| Text to read |
◆ ◆ ◆
Skip to content

SOLR-16574: Demonstrate Dense Vectors and KNN as part of the Films example#1213

Merged
epugh merged 30 commits intoapache:mainfrom
gabrielmagno:main
Dec 18, 2022
Merged

SOLR-16574: Demonstrate Dense Vectors and KNN as part of the Films example#1213
epugh merged 30 commits intoapache:mainfrom
gabrielmagno:main

Conversation

@gabrielmagno
Copy link
Contributor

https://issues.apache.org/jira/browse/SOLR-16574

Description

Enrich the films example to demonstrate how to use the Dense Vectors feature.

Solution

Added the field film_vector to the films dataset. This is an embedding vector created to represent the movie with 10 dimensions. The vector is created by combining the first 5 dimensions of a pre-trained BERT sentence model applied on the name of the movies plus the name of the genres, followed by an item2vec 5-dimensions model of itemset co-occurrence of genres in the movies, totaling 10 dimensions. Even though it is expected that similar movies will be close to each other, this is just a "toy example" model to serve as source for creating the films vectors.

The README of the example was also updated to include the specification of the Dense Vector field in the schema. Also, a new section was created, with examples showing how to make KNN queries with the vectors.

Tests

  • Added the new field film_vector to the 3 dataset formats (JSON, XML, CSV), making sure to preserve the exact same data from the original datasets, so that the "diff" will be only the appendage of the new field.
  • Checked the creation of the collection for the 3 dataset formats. Regardless of the format all the 1100 films were indexed, and the film_vector field was correctly parsed and indexed as well.
  • Checked the KNN example queries for all the 3 dataset formats.

Checklist

Please review the following and check all that apply:

  • I have reviewed the guidelines for How to Contribute and my code conforms to the standards described there to the best of my ability.
  • I have created a Jira issue and added the issue ID to my pull request title.
  • I have given Solr maintainers access to contribute to my PR branch. (optional but recommended)
  • I have developed this patch against the main branch.
  • I have run ./gradlew check.
  • I have added tests for my changes.
  • I have added documentation for the Reference Guide

@gabrielmagno
Copy link
Contributor Author

I tried running gradlew check, but got an error that I don't think is related to the changes of this PR:

> Task :solr:solr-ref-guide:buildLocalAntoraSite FAILED
/home/gabrielmagno/dev-solr/apache-solr/.gradle/node/solr-ref-guide/node_modules/@antora/ui-loader/lib/load-ui.js:180
      if (response.statusCode !== 200) {
                   ^

TypeError: Cannot read properties of undefined (reading 'statusCode')
    at /home/gabrielmagno/dev-solr/apache-solr/.gradle/node/solr-ref-guide/node_modules/@antora/ui-loader/lib/load-ui.js:180:20
    at ClientRequest.<anonymous> (/home/gabrielmagno/dev-solr/apache-solr/.gradle/node/solr-ref-guide/node_modules/simple-get/index.js:88:21)
    at ClientRequest.f (/home/gabrielmagno/dev-solr/apache-solr/.gradle/node/solr-ref-guide/node_modules/once/once.js:25:25)
    at ClientRequest.emit (node:events:527:28)
    at TLSSocket.socketErrorListener (node:_http_client:454:9)
    at TLSSocket.emit (node:events:527:28)
    at emitErrorNT (node:internal/streams/destroy:157:8)
◆ ◆ ◆
Dataset records:
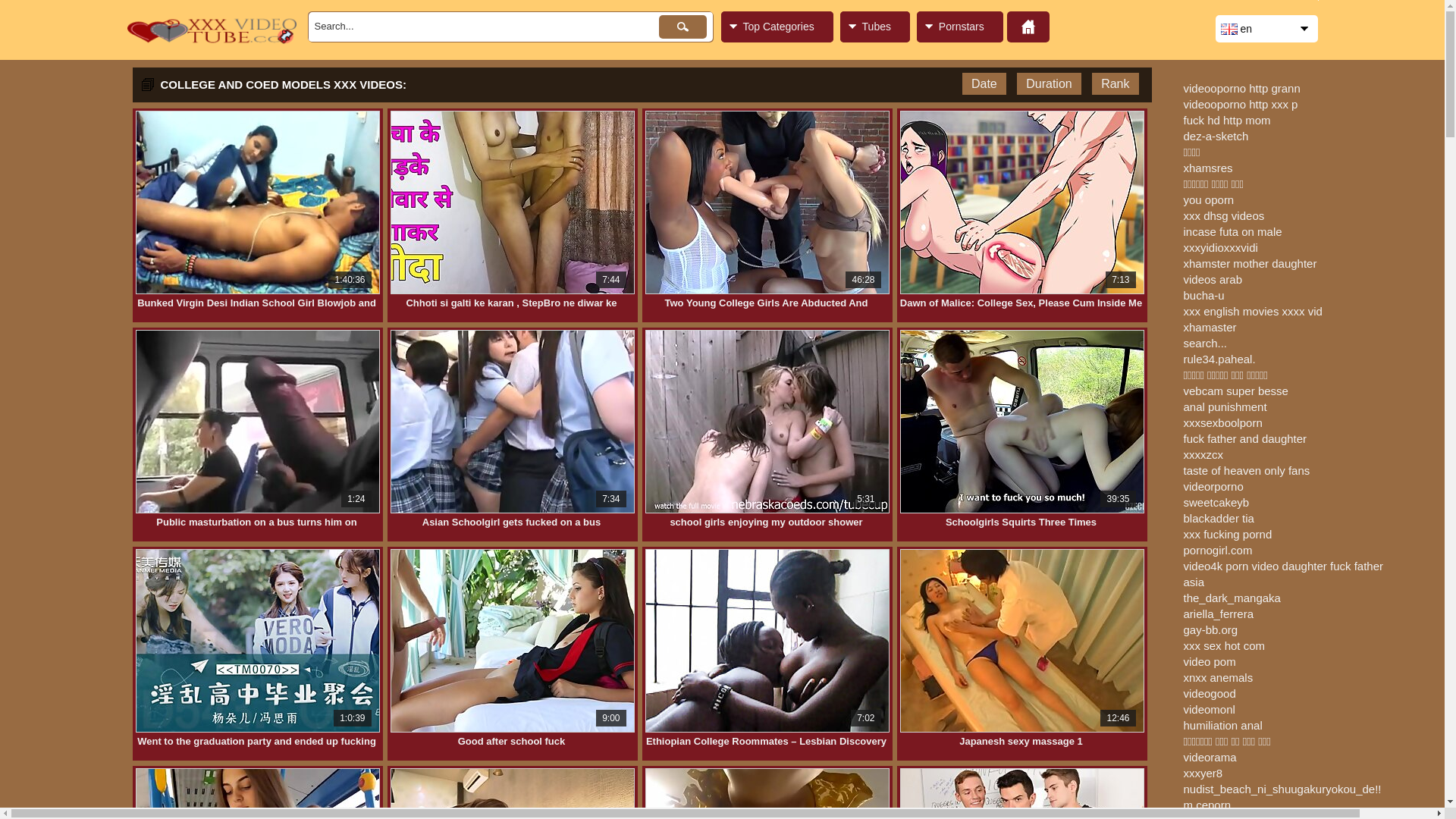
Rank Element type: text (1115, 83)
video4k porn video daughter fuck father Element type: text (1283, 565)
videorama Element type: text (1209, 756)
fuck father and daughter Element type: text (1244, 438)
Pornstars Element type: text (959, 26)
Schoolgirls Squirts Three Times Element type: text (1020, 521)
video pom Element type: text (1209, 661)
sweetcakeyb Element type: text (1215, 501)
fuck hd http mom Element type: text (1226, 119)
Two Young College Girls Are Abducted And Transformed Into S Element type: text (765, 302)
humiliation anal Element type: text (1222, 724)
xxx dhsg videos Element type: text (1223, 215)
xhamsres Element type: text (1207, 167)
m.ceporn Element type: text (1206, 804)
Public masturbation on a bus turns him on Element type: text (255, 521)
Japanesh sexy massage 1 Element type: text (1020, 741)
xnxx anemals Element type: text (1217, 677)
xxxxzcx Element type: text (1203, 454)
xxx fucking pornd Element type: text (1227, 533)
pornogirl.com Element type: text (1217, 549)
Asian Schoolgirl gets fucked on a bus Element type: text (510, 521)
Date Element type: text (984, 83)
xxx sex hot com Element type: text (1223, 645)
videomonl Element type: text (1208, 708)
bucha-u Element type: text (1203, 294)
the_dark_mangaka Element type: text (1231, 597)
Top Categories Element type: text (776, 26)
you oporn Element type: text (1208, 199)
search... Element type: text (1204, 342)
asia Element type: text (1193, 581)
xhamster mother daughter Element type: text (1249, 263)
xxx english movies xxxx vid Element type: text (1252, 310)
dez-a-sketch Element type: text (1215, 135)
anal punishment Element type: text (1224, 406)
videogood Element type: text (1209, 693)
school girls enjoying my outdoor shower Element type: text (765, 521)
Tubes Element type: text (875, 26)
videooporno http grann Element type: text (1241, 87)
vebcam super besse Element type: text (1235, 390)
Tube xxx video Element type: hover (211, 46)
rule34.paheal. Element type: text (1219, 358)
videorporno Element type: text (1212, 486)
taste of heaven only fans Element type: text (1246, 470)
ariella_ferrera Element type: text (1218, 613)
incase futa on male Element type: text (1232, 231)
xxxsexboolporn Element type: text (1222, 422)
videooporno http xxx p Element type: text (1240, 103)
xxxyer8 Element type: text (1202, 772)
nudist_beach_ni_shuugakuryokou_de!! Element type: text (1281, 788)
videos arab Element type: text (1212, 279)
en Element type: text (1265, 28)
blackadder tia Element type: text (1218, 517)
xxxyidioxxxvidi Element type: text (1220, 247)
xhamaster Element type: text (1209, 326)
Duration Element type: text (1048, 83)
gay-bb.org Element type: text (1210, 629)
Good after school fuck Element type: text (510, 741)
◆ ◆ ◆
| Tasks to perform |
1. Translate this sentence from the pull request text into Spanish: "Also, a new section was created, with examples showing how to make KNN queries with the vectors."
2. According to the pull request text, why was the exact same data from the original datasets preserved when film_vector was added to the JSON, XML and CSV formats? Answer in one to three sentences.
3. Continue the pull request text from where it stops.

| Answer set |
1. Además, se creó una nueva sección, con ejemplos que muestran cómo realizar consultas KNN con los vectores.

2. The original data was kept unchanged so that the "diff" would show only the new field being appended.

3.
    at emitErrorCloseNT (node:internal/streams/destroy:122:3)
    at processTicksAndRejections (node:internal/process/task_queues:83:21)

@epugh
Copy link
Contributor

epugh commented Dec 5, 2022

How hard would it be to include the steps you did for vectorization? I notice that most tutorials start with the vectors... However, what if I wanted to play with this example and add my own tweaks to the vector? Is creating the vector a simple script, or was it a ton of work and out of scope????

@gabrielmagno
Copy link
Contributor Author

@epugh for this version I combined two "example" models (BERT + item2vec), just to server as an example.

If we are willing provide the instructions on how to create the models and the vectors itself, I guess it would be better to use a single model solution, for simplicity. I could recreate the vectors using only BERT (which I believe is good enought for our example).

The easiest way I know to create a vector representation of text data is by using the sentence_transformers Python library with a pre-trained BERT model. It is possible to create vectors with 3 lines of code:

from sentence_transformers import SentenceTransformer, util

model = SentenceTransformer("all-mpnet-base-v2")

my_vector = model.encode("This is my text")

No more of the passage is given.